“Bishop, Bourgeois, Boyd and Charbonnet at Arthur Roger,” Gambit Weekly

A LOSS FOR WORDS: New Works by Jacqueline Bishop and Douglas Bourgeois

EXCERPT:

By D. Eric Bookhardt, GAMBIT WEEKLY

"World Presence" by Jacqueline Bishop

It’s called A Loss for Words, and this two-person exhibition of recent work by Jacqueline Bishop and Douglas Bourgeois is startling in any number of ways. Both bring a mind-boggling deftness to the act of painting, with imagery that you might need a magnifying glass to fully appreciate. Beyond fanatical technique, both display qualities of imagination that take us on a journey, not only to fantastically beautiful other worlds, but also to the realization that these otherworldly places are really, in one way or another, situated in our own backyards.

Bourgeois, who still lives in his Assumption Parish hometown of St.
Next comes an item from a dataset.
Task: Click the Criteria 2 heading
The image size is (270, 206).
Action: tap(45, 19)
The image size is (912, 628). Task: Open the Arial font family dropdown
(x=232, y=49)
Amant, inhabits that lush frontier where American pop culture bumps up against, not only bayou country, but also ancient mythology.

In Skeletor and Venus, a nude Creole Venus appears in a colorfully shabby kitchen where a Skeletor-like robot is about to raid her refrigerator. Both seem oblivious to ankle-deep flooding and a Leda-like swan paddling beneath the depression-era kitchen table in a scene that is provincial yet sweeping in its psychic and mythic overtones.

"Skeletor and Venus" by Douglas Bourgeois

His painted collages and woodcuts extend those themes more abstractly, yet it is his lovingly painted school yearbook portraits that somehow meld the parochial and the universal in Bourgeois’ unique blend of down-home alchemy.

For years Jacqueline Bishop’s surreal landscapes have explored that strange zone where creation and destruction, beauty and danger, seem to coexist. Inspired by Brazil’s Amazon rain forests and Louisiana’s coastal ecology, her elaborately rendered paintings reveal the hidden places of the swamp, the rainforest and the mind, probing their inner secrets.

Here all things are connected through sinewy creepers and invisible ecology, birds are both spirits and messengers, and nests are ecological reliquaries adrift in an increasingly alien universe, as we see in World Presence, pictured. Bishop’s notions of cosmic connectedness find further expression in a series of collage paintings featuring ink portraits of birds superimposed on newsprint from around the world, as well as in a series of delicate landscapes painted on baby shoes scavenged from the streets of New Orleans, Brazil and Peru. A Loss for Words brings together the work of two artists whose unique yet related visions articulate the global nature of the local, and vice versa.